Spicy Tunisian Grilled Chicken
This spicy rub of coriander, caraway and hot pepper is lovely on grilled chicken, as we use it here, or try it on pork tenderloin or salmon. If you prefer your food less spicy, reduce the amount of crushed red pepper.
- 2teaspoons coriander seeds
- 2teaspoons caraway seeds
- 3/4teaspoon crushed red pepper
- 3/4teaspoon garlic powder
- 1/2teaspoon kosher salt
- 1pounds boneless, skinless chicken breast
- Grind coriander seeds, caraway seeds and crushed red pepper in a spice grinder (or mortar and pestle) until finely ground. Transfer to a small bowl and stir in garlic powder and salt.
- Coat both sides of chicken with the rub up to 30 minutes before grilling or broiling.
- Preheat grill to medium-high or position a rack in upper third of oven and preheat broiler to high.
- To grill: Oil the grill rack. Grill the chicken, turning once, until an instant-read thermometer inserted into the thickest part registers 165°F, 4 to 8 minutes per side.
- To broil: Line a broiler pan (or baking sheet) with foil and coat with cooking spray. Place the chicken on the foil. Broil, watching carefully and turning at least once, until an instant-read thermometer inserted into the thickest part registers 165°F, 10 to 15 minutes total.
It’s difficult to find an individual chicken breast small enough for one portion. Removing the thin strip of meat from the underside of a 5-ounce breast—the chicken tender—removes about 1 ounce of meat and yields a perfect 4-ounce portion. If you can only find chicken breasts closer to 8- to 9-ounce each, you’ll only need 2 breasts for 4 servings—cut each one in half before cooking.

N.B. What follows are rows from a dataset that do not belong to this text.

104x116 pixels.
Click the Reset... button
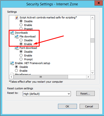point(86,94)
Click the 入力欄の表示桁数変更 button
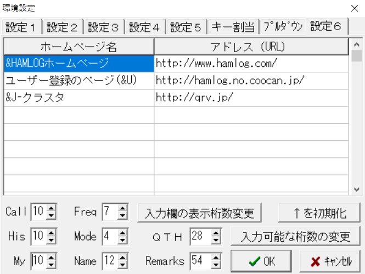 199,212
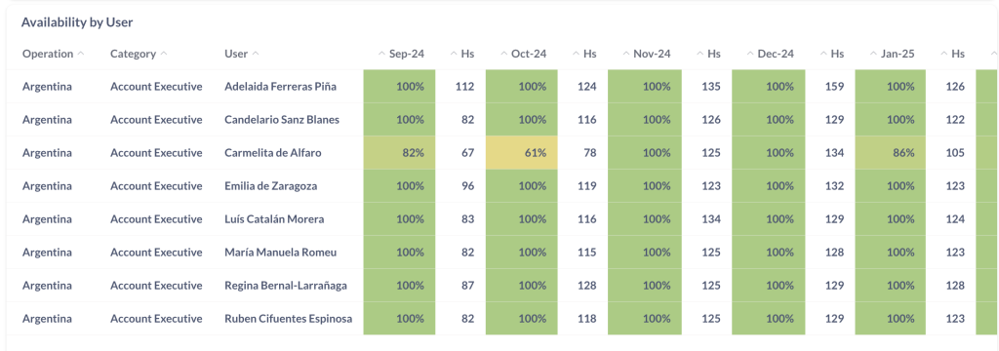Open user Adelaida Ferreras Piña

tap(281, 87)
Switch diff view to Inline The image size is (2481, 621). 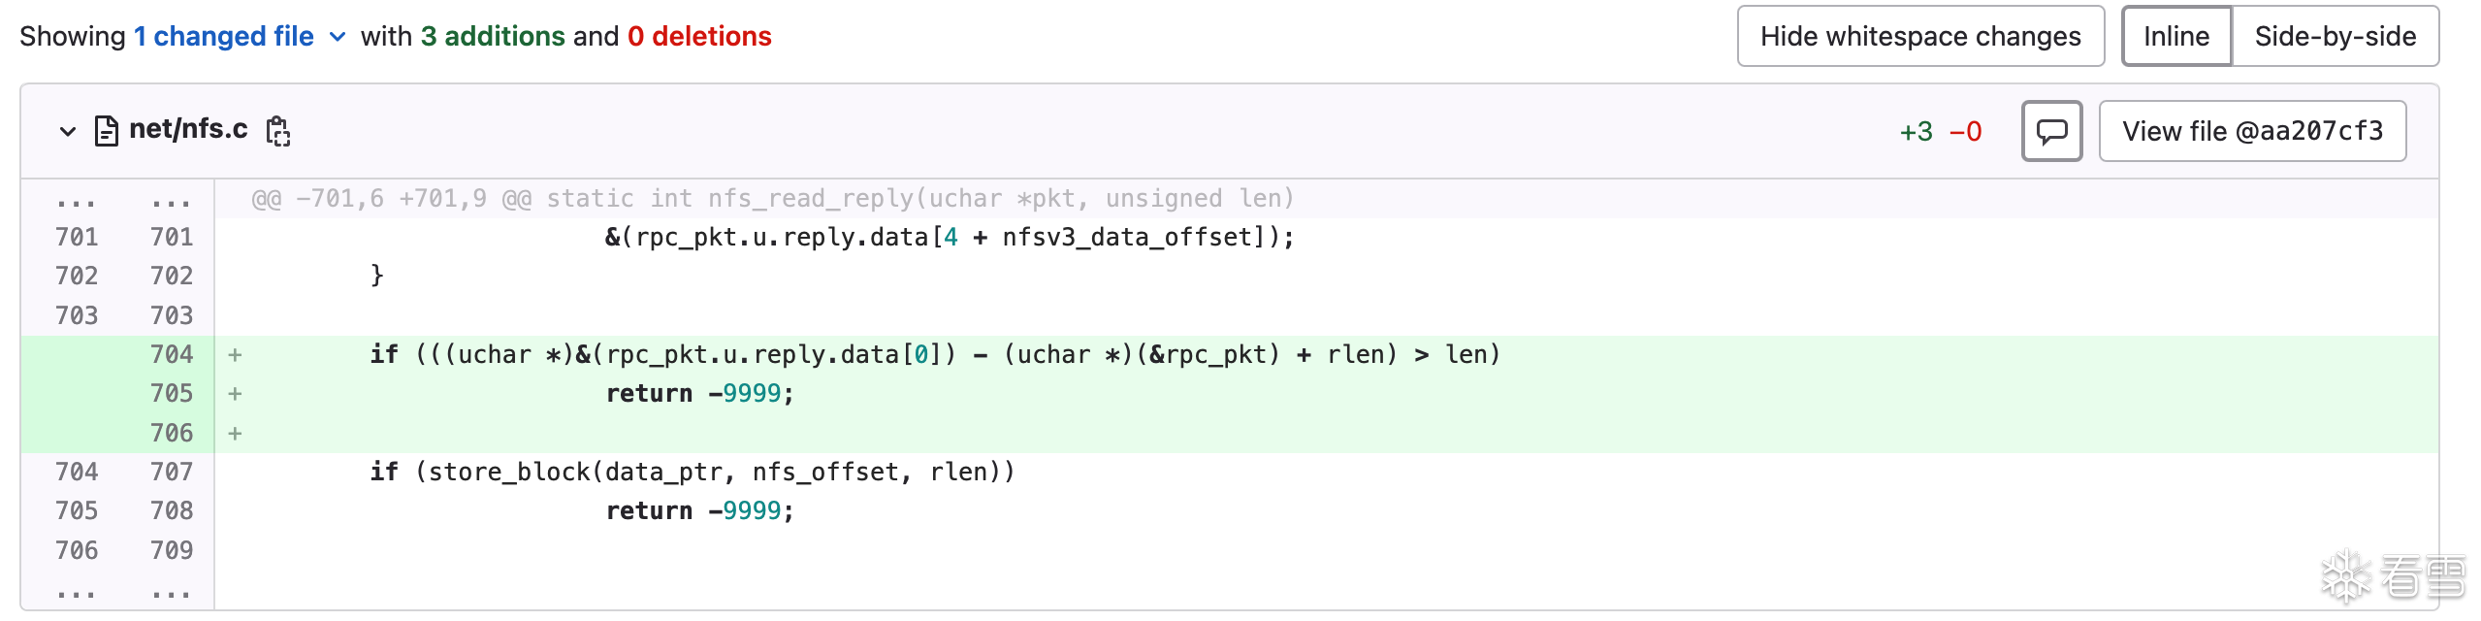[2175, 37]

Oiling a grill rack before you grill foods helps ensure that the food won’t stick. Oil a folded paper towel, hold it with tongs and rub it over the rack. (Do not use cooking spray on a hot grill.) When grilling delicate foods like tofu and fish, it is helpful to coat the food with cooking spray.
Store the rub in an airtight container for up to 3 months; coat the chicken with the rub up to 30 minutes before grilling or broiling.